Boise State's new center boosts cybersecurity efforts for elections

Posted at 4:54 PM, Oct 28, 2020
and last updated 2020-10-28 18:54:01-04

BOISE — Boise State is working with the Idaho Secretary of State to boost election security. They've been awarded $500,000 to establish the Idaho Election Cybersecurity Center.

Boise State students in computer science have worked with the secretary of state for three years already.

"Basically looking at how we can raise awareness and provide exercises and conferences and training for county clerks, electoral staff, and basically to create this relationship between the two groups to help them with the training and anything related to election security," said Hoda Mehrpouyan, the director of the center.

The new center is for more than elections; it's also for research and training. However, research on 'social bots' is central to election cybersecurity.

"That's basically agents they try to make fake accounts on social media and try to sway voters in one direction towards one candidate versus the other and basically promote an ideology, social ideologies and all that, definitely one aspect of our center and research is to be able to detect and provide precise information for people and voters and all of that," said Mehrpouyan.

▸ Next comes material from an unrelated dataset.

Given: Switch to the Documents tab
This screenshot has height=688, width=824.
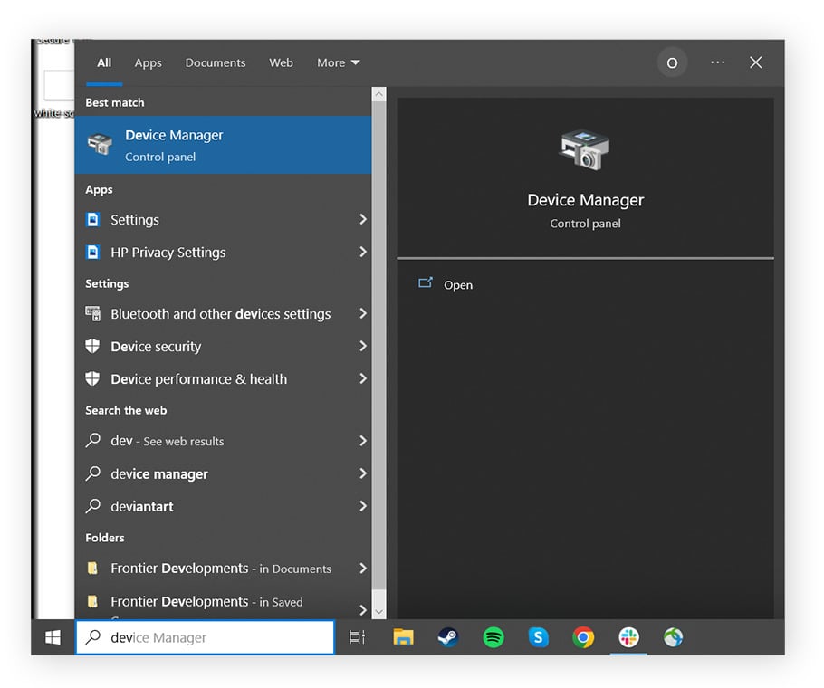Looking at the screenshot, I should point(215,62).
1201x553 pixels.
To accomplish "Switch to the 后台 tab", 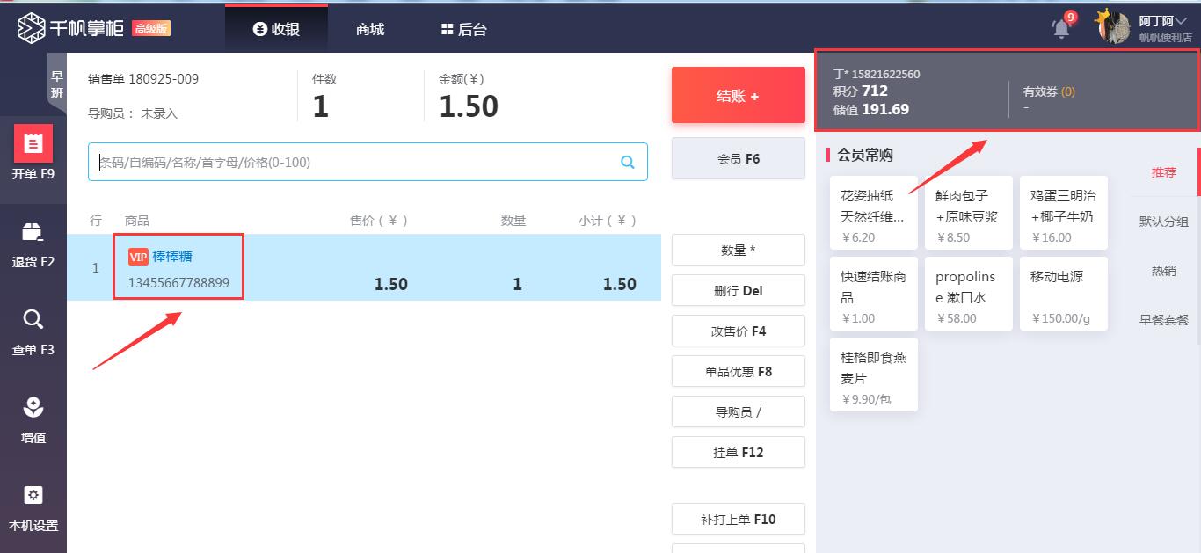I will [463, 29].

These bots have been around for years. Hoda says bots were identified on Twitter around the midterm election back in 2010, and close to 400,000 bots were discovered near the 2016 election. It's only increased since then.

"As we more rely on social media, unfortunately, these fake accounts there are more and more of them," said Hoda.

Beyond providing election security, the center also boosts students' experience looking for work in STEM in Idaho.

"We are trying to increase the workforce in cybersecurity at different levels with different expertise, our engineers, our political scientists. We all need to be able to work together to be able to solve cybersecurity problems," said Hoda.

"Even though technology makes things easier, it does have a little bit of consequence with it, and every one of us is trying very hard to make this an unbiased, free, and fair election," said Hoda.

The center is still in the early stages, currently operating out of the computer science department, but Hoda says they're working to have a physical location established and the website up and running.